Required tasks:
1) In the report below on youth who have had HIV since birth, what reason do caregivers give for waiting until the teen years to tell children their HIV status? Answer in one to three sentences.
2) List every finding of the study described in the report below on youth who have had HIV since birth.
=== Supplied text ===
Study finds that nearly 20% of adolescents infected with HIV since birth did not know their HIV status when they first became sexually active.
Roughly 20% of youth who have had HIV since birth did not know their HIV status when they first became sexually active, according to a study by a National Institutes of Health-supported research network.
The study also found that, of those youth who knew they had HIV and who were asked about disclosure of their HIV status to their first sexual partners, most reported that they had not told their partner prior to sexual activity.
Moreover, most of these sexually active youth reported some sexual activity without condom use.
The study authors recommend that families and caregivers inform children about their HIV status before they reach adolescence and become sexually active. The authors also urge physicians and other health care providers to make sure that youth living with HIV understand the importance of safer sex practices and of disclosing HIV status to prospective partners. The study authors called for additional studies to identify the most effective methods for helping youth with HIV adhere to recommendations for safer sex practices.
The study authors also noted that caregivers vary as to when they tell children about their HIV status, often waiting until the teen years, when they believe the youth will more mature and better able to cope emotionally with their diagnoses. The American Academy of Pediatrics recommends that health care providers discuss with parents and caregivers the issue of disclosing a child's HIV status.
=== Available data ===
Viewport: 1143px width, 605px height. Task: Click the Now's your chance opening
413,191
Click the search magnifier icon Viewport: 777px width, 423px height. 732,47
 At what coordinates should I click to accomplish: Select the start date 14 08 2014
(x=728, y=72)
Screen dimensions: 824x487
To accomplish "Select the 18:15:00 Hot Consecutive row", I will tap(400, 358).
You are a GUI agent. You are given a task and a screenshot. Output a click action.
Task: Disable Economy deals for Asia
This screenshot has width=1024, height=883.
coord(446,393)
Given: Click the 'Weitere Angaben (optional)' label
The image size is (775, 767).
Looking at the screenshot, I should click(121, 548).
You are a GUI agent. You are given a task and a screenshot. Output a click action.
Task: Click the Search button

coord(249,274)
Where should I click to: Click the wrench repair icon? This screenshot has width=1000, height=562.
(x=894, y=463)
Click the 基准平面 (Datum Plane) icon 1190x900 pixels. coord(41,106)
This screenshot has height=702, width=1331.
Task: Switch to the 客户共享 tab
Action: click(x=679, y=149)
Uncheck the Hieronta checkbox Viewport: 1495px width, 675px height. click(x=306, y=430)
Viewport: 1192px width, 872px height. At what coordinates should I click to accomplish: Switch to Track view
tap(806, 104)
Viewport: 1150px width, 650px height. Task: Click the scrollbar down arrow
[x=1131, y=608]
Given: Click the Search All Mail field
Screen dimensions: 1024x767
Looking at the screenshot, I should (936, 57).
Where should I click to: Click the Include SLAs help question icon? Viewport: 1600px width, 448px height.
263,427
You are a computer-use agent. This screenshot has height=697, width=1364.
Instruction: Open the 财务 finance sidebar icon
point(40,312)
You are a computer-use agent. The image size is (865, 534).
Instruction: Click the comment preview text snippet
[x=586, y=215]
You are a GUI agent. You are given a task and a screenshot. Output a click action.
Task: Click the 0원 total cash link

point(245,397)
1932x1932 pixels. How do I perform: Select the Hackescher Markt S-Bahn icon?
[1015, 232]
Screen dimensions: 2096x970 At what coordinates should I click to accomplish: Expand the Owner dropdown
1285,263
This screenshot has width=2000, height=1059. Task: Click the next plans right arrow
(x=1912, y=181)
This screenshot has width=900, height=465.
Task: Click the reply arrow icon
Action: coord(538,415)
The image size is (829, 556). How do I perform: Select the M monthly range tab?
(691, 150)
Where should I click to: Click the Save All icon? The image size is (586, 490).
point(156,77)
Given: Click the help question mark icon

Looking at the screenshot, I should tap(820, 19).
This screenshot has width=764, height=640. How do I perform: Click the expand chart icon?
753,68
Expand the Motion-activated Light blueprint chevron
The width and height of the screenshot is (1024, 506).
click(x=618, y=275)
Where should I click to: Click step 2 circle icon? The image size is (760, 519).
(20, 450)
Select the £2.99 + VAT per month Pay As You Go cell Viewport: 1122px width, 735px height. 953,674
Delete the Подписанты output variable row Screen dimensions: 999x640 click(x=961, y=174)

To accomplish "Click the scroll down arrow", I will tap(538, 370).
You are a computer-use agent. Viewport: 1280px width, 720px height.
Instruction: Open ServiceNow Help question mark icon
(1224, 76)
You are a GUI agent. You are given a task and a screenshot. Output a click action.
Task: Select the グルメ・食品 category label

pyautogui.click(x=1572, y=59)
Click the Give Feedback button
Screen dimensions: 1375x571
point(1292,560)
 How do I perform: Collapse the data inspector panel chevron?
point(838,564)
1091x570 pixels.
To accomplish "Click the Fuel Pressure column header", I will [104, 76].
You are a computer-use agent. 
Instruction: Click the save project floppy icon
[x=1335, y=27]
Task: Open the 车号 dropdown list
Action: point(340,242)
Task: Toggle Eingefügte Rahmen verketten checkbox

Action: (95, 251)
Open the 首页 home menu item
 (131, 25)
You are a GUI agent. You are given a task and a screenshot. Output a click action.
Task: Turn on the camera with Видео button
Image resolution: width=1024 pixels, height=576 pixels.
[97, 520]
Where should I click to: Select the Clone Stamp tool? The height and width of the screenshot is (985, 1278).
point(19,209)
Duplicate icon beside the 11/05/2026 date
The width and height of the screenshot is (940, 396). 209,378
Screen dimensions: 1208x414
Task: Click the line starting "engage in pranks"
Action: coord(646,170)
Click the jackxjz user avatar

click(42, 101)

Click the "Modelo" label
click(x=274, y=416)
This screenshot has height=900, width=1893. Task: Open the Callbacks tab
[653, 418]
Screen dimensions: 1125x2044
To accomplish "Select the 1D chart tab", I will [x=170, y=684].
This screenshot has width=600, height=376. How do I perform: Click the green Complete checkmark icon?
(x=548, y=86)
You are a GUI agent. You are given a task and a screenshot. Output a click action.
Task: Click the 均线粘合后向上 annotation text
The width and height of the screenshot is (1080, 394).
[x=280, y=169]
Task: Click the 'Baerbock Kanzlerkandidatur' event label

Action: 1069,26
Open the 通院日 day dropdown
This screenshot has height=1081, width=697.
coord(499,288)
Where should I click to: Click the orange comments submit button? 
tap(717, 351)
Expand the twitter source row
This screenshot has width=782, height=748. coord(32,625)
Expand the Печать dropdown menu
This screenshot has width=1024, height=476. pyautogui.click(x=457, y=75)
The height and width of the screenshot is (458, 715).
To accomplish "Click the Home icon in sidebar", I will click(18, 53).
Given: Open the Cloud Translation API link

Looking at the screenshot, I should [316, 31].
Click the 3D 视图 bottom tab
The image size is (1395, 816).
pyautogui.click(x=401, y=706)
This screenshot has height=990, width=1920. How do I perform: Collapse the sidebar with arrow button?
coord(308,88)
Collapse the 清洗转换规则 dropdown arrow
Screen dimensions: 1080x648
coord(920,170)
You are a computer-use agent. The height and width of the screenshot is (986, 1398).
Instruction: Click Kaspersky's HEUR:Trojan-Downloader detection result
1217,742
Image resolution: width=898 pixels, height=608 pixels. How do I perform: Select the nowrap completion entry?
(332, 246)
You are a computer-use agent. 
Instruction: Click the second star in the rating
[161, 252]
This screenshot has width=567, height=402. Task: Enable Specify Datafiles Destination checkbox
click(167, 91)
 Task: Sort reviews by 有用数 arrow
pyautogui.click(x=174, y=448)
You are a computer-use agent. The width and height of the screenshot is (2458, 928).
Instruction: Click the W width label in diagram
===
Responses:
1) Caregivers often wait until the teen years because they believe the youth will then be more mature and better able to cope emotionally with the diagnosis.

2)
- Roughly 20% of youth who have had HIV since birth did not know their HIV status when they first became sexually active.
- Of the youth who knew they had HIV and were asked about telling their first sexual partners, most had not told their partner before sexual activity.
- Most of these sexually active youth reported some sexual activity without condom use.